Once we have the recording, we want to play it on our system. An orchestra in general is putting out the same sound power towards the microphones from all different locations on the stage.
This is the classic signal source for stereo auditioning of the size, shape and brightness of your sound stage. The stereo pair of mics, when listened to, see a wide uniformly thick, uniformly “bright” shaped sound stage, from left to right. In this case, brightness means loudness. Here bright does not mean lots of top end.
Imagine being in a special seat during a legitimate orchestral concert. You are suspended about 15’ above the stage floor and up and out over the seated audience about 15 to 20 feet back from the edge of the stage. That’s where the Blumlein pair happens to be located. You can imagine the huge sound stage that is sonically visible, nearly full left to right and everything is uniformly loud, uniformly present. At this point, we have no soloists, just full on orchestra. You are not too close or too far from anything. That is what the sound stage should look like upon playback in your room.
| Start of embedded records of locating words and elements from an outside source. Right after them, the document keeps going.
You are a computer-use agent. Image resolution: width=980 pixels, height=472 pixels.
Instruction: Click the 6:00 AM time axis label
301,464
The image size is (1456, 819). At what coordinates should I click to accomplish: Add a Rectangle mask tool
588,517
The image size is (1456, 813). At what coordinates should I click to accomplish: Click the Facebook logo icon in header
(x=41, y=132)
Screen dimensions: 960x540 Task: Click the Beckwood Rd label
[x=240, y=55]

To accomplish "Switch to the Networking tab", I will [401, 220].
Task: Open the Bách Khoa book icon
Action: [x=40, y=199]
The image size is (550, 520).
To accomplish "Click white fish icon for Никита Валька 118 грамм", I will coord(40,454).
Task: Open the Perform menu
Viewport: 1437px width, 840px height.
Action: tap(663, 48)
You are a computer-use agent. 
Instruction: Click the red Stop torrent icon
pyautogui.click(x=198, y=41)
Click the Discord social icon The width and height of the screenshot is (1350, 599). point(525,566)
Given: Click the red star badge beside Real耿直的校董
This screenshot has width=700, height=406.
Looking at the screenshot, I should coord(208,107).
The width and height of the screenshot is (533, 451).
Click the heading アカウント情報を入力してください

Now, what you do next is to “map” your sound stage, the one you hear. Yes it’s subjective. When I say map I mean a profile. A line that goes up and down as it moves left to right. What you do is search the loudness or presence of the orchestra, on average, using your mind to sweep the sound stage left to right or the other way. It’s as if you have a parabolic dish and you sweep it across the orchestra, noting how the volume of sound changes as you sweep from 9 o’clock left to 3 o’clock right. Well maybe it’s 9:30 to 2:30. But something like that.
You set up a paper with a line drawn horizontally, which is your axis. Then above that line, say 2 to 3” above it you draw another line, parallel. That is 100%. Then you mark angles using a protractor, every 15 degrees starting in the middle of the axis line and place the angle marks on the 100% line. What you then draw is the relative loudness, presence of sound vs angle as some % above and below 100%.
This is an effort to quantify or measure the average loudness or strength of sonic presence of the sound stage at different angles as you mentally sweep across the sound stage. The ear brain has the ability to echolocate, which means we can sonically look in certain directions, even without changing head position. The relative strength of sonic presence should not change if we do move our heads. It doesn’t matter if we move or not, we’ll still get the same answer, as long as we move pretty much the same when we compare the strength to other angles as well.
If somebody has hearing aids or a hearing impairment the process of echolocation ranges between difficult to impossible. Still, try, it is good to practice, as in practice makes perfect. Remember, draw where the sound seems to come from. Don’t let your eyes trick you into thinking they know where the sound comes from. Look with your ears.
To practice this, you can prepare your chart and then just sit in a room and map out the strength of sonic presence as it varies across the front side of you. You might hear noise from an air diffuser to the right, and your hard drive louder and to your left and community noise in through a window to your far left. You can make a double line chart and map 360 degrees.
OK, that’s the assignment. We are developing one technical skill in “critical listening”. Check in as you begin doing this.